Demleme, henüz her şey bitmedi demektir.
Şiir duyguyla (ilhamla) başlar, dizeleri (mısraları) alt alta yazarsınız. Günümüzde, yazdığı şiiri hemen yayınlamaya kalkan, okuyucuya sunan “Şiirde demlenme” kavramını bilmeyen şairleri görüyoruz. Şiiri hazır hale getiren; düzeltmelerle, arayışlarla ve sabırla yapılan demlemedir. Şiiri şiir yapan da bilgi, birikim, kültür ve bakış açısıyla yapılan demleme çalışmasıdır. Şiirler belli bir olgunluğa erişmeden (demleme) kitaba girer ve okuyucu önüne çıkarsa; dalından koparılan ham meyveye benzer. Koparılan ham meyvenin tadı ise yavan olur.
Şiirin demlenmesi..!
Erdoğan Alkan: “…Yazdığın ilk dizeleri coşkuyla seversin, beğenirsin. Onları beklet, yeniden ve yeniden oku. İlk coşkun azalınca eksikleri daha iyi görürsün. Şiirlerini, dizelerini hemen yayınlama, sürekli imbikten geçir, damıt. Zamanla daha bir olgunlaşacaktır.”

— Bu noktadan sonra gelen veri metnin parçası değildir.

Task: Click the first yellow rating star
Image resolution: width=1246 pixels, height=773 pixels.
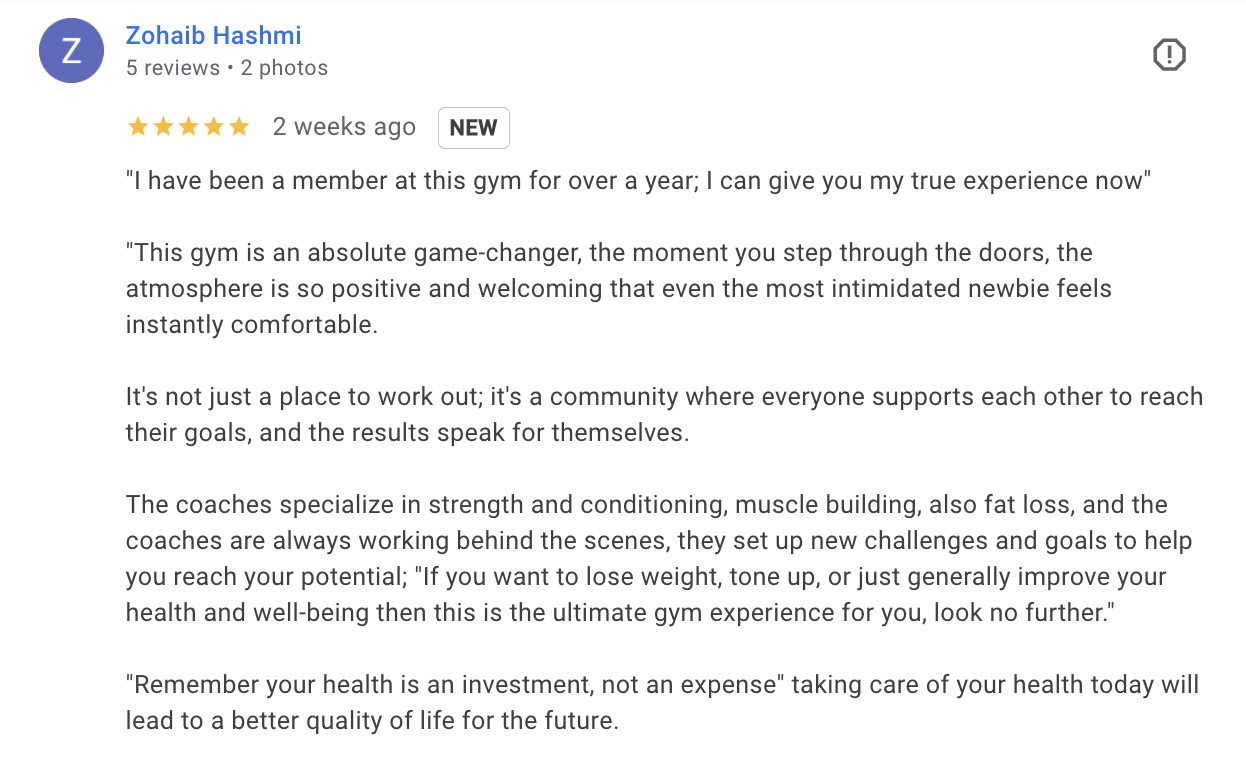Action: (x=137, y=127)
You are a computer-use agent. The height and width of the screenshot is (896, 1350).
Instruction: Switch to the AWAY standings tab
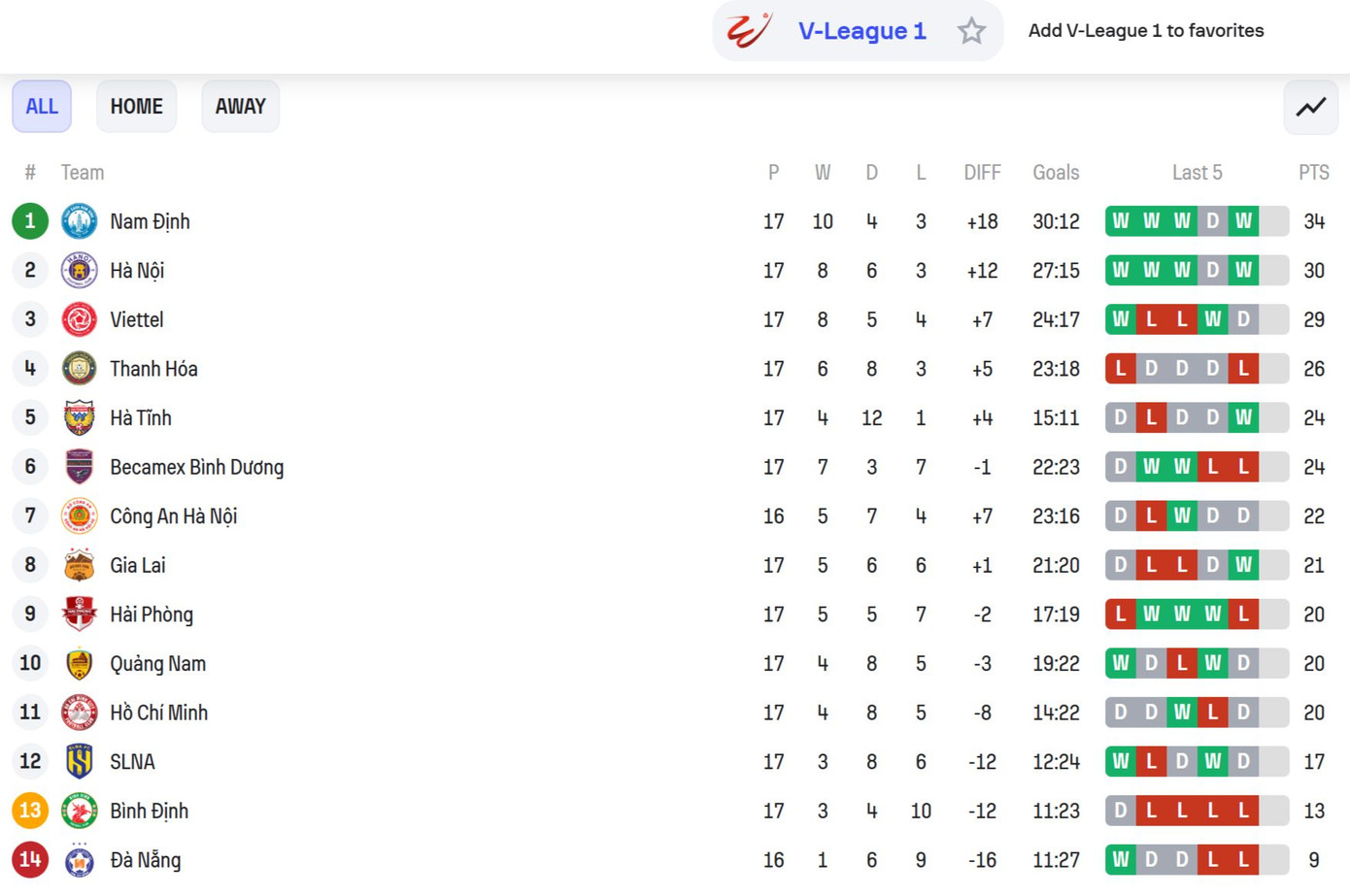pyautogui.click(x=240, y=107)
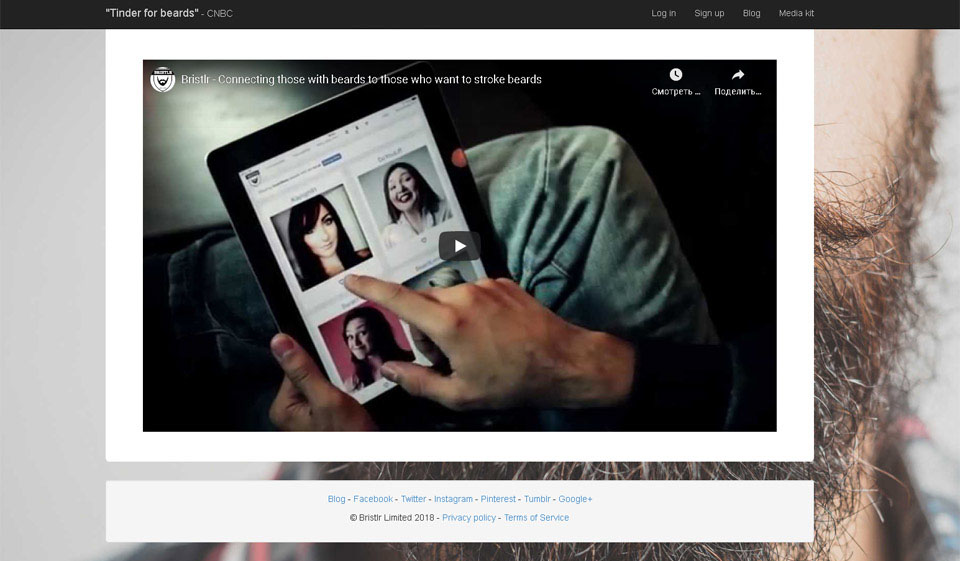Viewport: 960px width, 561px height.
Task: Open the Instagram footer link
Action: (x=453, y=499)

Orhan Veli: “Kolayca okunabilen bir şiirin, kolayca yazılabileceğini mi sanıyorsunuz.” derken; serbest şiirin her şeyiyle “serbest” olmadığını anlatmaya çalışmış ve şiir konusunda; okumaya, öğrenmeye, derin bilgiye ulaşarak “gerçek şiiri” yazabilmeyi işaret etmiştir.
Prof. Dr. Mustafa Özbalcı: “Daha yakın devirlerde yayınlanmış yüzlerce dergi ve gazetenin sararmış koleksiyonları arasında, kendi devrinde şiirle uğraşmış, karınca kararınca mısralar düzmüş binlerce isme rastlayabilirsiniz. Ama şiir ve şairlik söz konusu olunca bugün onların esâmesi okunmuyor.”
Nazım Hikmet: “Ben kendi payıma bir iki iyice şiir yazdımsa, bunların tümünün içeriğini önceden iyice pişirdim. Sonra en uygun biçimlerini ne çeşit uyakla (kâfiye ile), ne çeşit ölçü yazılabileceğini, boyutunun aşağı yukarı ne olabileceğini, dilinin edâsını, çeşnisini, peşinen kestirmeye çalıştım.”
Hemen her gün dizeleri alt alta yazarak, sosyal medyada şiir paylaşanları görüyoruz. Gerçek şairler çok şiir yazmayı değil, yıllar geçse de; isimleri ve şiirleri hafızalarda kalacak “büyük şiir” yazmayı tercih ederler.
Şiir, edebiyat, kültür ve sanat adına iş yapan; radyo programlarını, televizyon programlarını, sosyal medya gruplarını, yayınlanan dergileri, çıkan kitapları, dinletileri, söyleşileri vb. programları düzenleyenleri ve katılımcıları alkışlıyor, destekliyor ve kutluyorum. Edebiyat türlerini tanıtan, sevdiren, toplumla buluşturan, keyifle sunulan “edebi, sanat doluluğu” olan programların çoğalmasını diliyorum.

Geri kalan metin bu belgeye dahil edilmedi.